Bevor ich anfing den Rumpf als Wasserlinienversion zu bauen, legte ich mir mit Hilfe meines CAD-Programms fest, welche Materialstärken ich für welche Ebene verwende, da ich alles Mögliche an diesem Modell ausprobiere will. Z.B. habe ich mir überlegt, eine feinere Holzbeplankung darzustellen, als die mit den sog. V-Groove-Platten von Evergreen der Fall ist. Die gezeichneten Flächen druckte ich maßstabgerecht aus und klebte sie auf 0,25 mm starke Platten.

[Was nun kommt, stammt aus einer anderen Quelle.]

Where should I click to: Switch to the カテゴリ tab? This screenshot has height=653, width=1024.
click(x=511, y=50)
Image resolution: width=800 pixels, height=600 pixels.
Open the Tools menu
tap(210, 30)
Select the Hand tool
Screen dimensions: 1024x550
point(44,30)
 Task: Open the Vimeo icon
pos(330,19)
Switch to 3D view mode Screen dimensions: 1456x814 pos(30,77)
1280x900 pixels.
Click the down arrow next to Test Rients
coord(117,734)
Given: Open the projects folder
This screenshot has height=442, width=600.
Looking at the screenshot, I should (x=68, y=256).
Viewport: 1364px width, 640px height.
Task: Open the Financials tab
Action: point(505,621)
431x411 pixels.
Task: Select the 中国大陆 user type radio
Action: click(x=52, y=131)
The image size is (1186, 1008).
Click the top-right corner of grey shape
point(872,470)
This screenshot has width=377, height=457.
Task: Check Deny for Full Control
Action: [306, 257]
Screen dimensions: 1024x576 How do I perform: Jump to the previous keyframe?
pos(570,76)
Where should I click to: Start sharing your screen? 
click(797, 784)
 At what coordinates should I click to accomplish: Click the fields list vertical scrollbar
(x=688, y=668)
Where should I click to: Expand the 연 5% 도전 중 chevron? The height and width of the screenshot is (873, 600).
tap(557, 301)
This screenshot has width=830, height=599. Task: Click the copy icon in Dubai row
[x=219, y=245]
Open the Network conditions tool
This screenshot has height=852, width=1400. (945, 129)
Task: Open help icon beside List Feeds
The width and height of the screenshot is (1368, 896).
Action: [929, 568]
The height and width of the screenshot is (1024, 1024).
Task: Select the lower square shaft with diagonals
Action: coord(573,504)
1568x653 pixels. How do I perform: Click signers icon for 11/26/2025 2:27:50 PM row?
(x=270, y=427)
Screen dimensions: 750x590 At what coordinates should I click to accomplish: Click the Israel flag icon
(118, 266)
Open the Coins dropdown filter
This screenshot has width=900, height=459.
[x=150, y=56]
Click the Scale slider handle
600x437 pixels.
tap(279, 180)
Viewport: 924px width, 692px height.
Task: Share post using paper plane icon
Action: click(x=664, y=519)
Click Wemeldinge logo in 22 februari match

Entlang der Außenlinien schliff ich die Platten in die gewünschte Form.

Entlang der Mittellinie der Wasserlinienplatte klebte ich den Längsspant oder besser gesagt: ich setzte ihn aus mehreren Teilen zusammen. Dabei berücksichtigte ich die Vertiefungen für die beiden Fundamente der Mörser. Die Bereiche für die Masten verstärkte ich, um diese später durchbohren zu können bzw. weil die Masten größere Durchmesser haben als der Längsspant dick ist.

Auf die Oberdecks klebte ich nun passende Stücke 0,25 x 0,5 mm Evergreen Profile. Farbversuche ergaben, dass ein Washing möglich ist. Am realen Bauteil neigt der Klebstoff aber dazu in die winzige Lücke zwischen den Stücken zu fließen und die dünnen Profile auch an den Flanken miteinander zu verschweißen und somit eine Kalfaterung dargestellt durch ein Washing zu verhindern.

Währenddessen entstanden die Mörserplattformen. Die Seitenteile sind aus 0,25 mm Material hergestellt. Im Vor- und Mittschiffsbereich klebte ich als Decksauflagen Hilfsspanten.

Zum Heck hin sieht man auch im Überwasserbereich die geschwungenen Spanten. Dazu verkleinerte ich auf dem Kopierer den Spantenriss aus dem Anatomy of the Ship auf 1/350 und druckte dies mehrmals aus. Anschließend schnitt ich aus dem Papier die benötigten Spanten aus und klebte sie auf 0,5 mm Plattenmaterial. Anhand der Umrisse schliff ich die Spanten in Form und klebte sie an die vorher angezeichnete Position.

Im vorderen Bereich des Modells klebte ich Füllstücke zwischen die Decksauflagen, um später Spachtelmasse zu sparen.